The 1994 Helena state by-election was a by-election for the seat of Helena in the Legislative Assembly of Western Australia held on 10 September 1994. It was triggered by the resignation of Gordon Hill (the sitting Labor member) on 4 August 1994. The election was won by the Liberal Party, with their candidate, Rhonda Parker, recording 52.1 percent of the two-party-preferred vote. Parker became the first woman from the Liberal Party to win a by-election in Western Australia, and the fifth overall. Richard Court's government became the first sitting government to increase its majority at a by-election since 1943, when John Willcock's Labor government won East Perth from an independent.

==Background==
Gordon Hill had held Helena for the Labor Party since its creation at the 1983 state election, having entered parliament the previous year at the 1982 Swan by-election. He had been appointed to the ministry after the 1986 election, and served under three premiers (Brian Burke, Peter Dowding and Carmen Lawrence).
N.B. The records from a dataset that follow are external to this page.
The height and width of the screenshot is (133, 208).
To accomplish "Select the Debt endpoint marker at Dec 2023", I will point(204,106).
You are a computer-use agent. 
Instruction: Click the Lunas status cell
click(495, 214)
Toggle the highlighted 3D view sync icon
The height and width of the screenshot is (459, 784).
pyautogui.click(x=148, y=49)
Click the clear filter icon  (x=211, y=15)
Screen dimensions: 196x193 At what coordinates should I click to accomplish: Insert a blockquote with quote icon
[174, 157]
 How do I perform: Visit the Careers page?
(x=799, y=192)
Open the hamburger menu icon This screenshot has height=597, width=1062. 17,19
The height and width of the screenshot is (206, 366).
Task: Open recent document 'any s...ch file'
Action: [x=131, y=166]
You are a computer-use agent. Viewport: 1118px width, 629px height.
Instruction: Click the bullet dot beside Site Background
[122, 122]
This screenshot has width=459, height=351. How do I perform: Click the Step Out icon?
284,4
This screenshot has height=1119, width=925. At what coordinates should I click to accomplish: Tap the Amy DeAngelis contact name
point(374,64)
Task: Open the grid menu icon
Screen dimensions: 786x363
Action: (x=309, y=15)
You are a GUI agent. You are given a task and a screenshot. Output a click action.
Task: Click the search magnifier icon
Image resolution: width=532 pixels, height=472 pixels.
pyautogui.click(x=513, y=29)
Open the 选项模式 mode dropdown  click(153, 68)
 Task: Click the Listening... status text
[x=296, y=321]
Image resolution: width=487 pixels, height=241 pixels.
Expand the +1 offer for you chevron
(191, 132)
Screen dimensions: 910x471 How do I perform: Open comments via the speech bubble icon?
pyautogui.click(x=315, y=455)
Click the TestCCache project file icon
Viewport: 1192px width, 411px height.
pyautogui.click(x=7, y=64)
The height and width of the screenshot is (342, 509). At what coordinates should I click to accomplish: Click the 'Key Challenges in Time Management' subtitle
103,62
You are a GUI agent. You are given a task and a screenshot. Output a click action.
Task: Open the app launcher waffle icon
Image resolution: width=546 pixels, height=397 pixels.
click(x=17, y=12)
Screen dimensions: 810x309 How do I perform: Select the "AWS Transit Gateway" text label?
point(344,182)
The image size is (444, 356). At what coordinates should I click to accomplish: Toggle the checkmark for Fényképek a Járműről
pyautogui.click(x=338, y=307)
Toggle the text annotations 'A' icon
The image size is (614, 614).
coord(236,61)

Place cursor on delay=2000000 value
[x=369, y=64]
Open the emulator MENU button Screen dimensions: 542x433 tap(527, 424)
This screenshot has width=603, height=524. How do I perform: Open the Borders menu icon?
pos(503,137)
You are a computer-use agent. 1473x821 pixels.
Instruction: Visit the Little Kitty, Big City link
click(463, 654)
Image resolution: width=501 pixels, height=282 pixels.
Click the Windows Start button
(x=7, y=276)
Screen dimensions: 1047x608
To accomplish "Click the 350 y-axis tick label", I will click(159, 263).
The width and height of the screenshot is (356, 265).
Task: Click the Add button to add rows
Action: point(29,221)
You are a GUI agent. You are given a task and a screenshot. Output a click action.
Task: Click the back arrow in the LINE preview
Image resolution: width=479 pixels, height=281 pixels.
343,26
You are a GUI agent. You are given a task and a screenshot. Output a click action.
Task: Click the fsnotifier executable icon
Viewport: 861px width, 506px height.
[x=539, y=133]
At the 1993 election, Hill had retained his seat with a margin of just 78 votes on the two-party-preferred count. He resigned from parliament on 4 August 1994, with the writ for the by-election issued on 11 August and the close of nominations on 18 August. Polling day was on 10 September, with the writ returned on 15 September.

==Results==

Helena state by-election, 1994
| Party |  | Candidate | Votes | % | ±% |
|  | Liberal | Rhonda Parker | 8,185 | 46.2 | +1.6 |
|  | Labor | Joe Bullock | 6,823 | 38.5 | –4.9 |
|  | Greens | Lorraine Johnston | 1,256 | 7.1 | +0.7 |
|  | Independent | Mark Schneider | 578 | 3.3 | +3.3 |
|  | Confederate Action | Alan Rossiter | 366 | 2.1 | +2.1 |
|  | Independent | Ivan Talbot | 292 | 1.7 | +1.7 |
|  | Democratic Republican | James Connolly | 137 | 0.8 | 0.8 |
|  |  | Alfred Bussell | 78 | 0.4 | +0.4 |
| Total formal votes |  |  | 17,733 | 96.1 | +0.3 |
| Informal votes |  |  | 718 | 3.9 | –0.3 |
| Turnout |  |  | 18,451 | 79.9 | –14.6 |
Two-party-preferred result
|  | Liberal | Rhonda Parker | 9,237 | 52.1 | +2.3 |
|  | Labor | Joe Bullock | 8,496 | 47.9 | –2.3 |
|  | Liberal gain from Labor |  | Swing | +2.3 |  |

==Aftermath==
Parker held Helena until it was abolished at the 1996 state election. She successfully transferred to the new seat of Ballajura, which she held until being defeated at the 2001 election. She served as a minister in the government of Richard Court from 1997. Parker's chief opponent at the by-election, Joe Bullock, was eventually elected to the Senate, where he served from 2014 to 2016.